Stored data entries:
________________________________________

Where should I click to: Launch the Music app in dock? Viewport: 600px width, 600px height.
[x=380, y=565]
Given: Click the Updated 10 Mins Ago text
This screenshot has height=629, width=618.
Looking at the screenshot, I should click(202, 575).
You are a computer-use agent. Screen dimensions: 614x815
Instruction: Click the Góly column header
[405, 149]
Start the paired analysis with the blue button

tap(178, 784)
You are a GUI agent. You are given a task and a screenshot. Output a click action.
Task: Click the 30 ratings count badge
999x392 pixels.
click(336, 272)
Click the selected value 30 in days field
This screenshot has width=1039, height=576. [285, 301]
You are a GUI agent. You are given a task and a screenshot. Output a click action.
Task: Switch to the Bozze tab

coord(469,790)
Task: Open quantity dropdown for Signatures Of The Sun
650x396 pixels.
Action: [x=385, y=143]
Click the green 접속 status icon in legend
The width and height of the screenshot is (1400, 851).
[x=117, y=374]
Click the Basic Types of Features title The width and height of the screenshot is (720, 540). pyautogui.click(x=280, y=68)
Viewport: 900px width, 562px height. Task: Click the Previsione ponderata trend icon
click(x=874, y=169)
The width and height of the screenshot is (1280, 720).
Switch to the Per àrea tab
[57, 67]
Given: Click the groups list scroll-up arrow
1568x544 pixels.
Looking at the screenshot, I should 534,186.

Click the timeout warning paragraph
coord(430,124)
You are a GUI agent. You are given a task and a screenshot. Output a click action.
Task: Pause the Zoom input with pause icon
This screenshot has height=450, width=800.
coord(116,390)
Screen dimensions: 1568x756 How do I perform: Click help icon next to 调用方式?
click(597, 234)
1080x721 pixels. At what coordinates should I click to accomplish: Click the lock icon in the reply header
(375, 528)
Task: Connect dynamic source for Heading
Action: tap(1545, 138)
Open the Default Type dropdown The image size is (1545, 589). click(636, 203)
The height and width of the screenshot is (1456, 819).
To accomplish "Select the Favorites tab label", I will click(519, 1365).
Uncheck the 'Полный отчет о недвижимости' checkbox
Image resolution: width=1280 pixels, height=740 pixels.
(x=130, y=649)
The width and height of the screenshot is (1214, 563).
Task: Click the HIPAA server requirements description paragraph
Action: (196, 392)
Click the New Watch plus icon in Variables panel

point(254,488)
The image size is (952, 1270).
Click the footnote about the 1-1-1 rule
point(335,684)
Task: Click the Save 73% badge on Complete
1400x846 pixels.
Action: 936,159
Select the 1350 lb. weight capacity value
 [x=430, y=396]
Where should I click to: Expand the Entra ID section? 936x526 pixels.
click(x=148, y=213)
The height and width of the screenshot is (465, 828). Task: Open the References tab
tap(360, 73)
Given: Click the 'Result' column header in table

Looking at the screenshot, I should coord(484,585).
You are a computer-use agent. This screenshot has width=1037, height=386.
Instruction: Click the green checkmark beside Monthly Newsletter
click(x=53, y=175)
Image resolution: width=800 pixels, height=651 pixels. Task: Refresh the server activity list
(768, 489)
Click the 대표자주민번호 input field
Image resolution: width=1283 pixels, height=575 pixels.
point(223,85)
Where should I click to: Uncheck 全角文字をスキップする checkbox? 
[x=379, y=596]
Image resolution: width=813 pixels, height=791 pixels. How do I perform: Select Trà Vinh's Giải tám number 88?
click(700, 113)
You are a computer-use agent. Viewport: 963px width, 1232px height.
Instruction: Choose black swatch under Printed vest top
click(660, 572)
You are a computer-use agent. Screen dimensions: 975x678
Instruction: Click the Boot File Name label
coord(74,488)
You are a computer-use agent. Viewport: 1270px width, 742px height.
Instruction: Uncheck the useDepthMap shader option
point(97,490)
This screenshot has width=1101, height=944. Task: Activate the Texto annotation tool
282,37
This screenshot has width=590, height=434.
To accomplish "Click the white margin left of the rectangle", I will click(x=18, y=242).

________________________________________

In the records above, which lines hold the string "agent"? Copy each one.

Output
You are a computer-use agent. Screen dimensions: 614x815
You are a GUI agent. You are given a task and a screenshot. Output a click action.
You are a GUI agent. You are given a task and a screenshot. Output a click action.
You are a GUI agent. You are given a task and a screenshot. Output a click action.
You are a computer-use agent. This screenshot has width=1037, height=386.
You are a computer-use agent. Viewport: 963px width, 1232px height.
You are a computer-use agent. Screen dimensions: 975x678
You are a computer-use agent. Viewport: 1270px width, 742px height.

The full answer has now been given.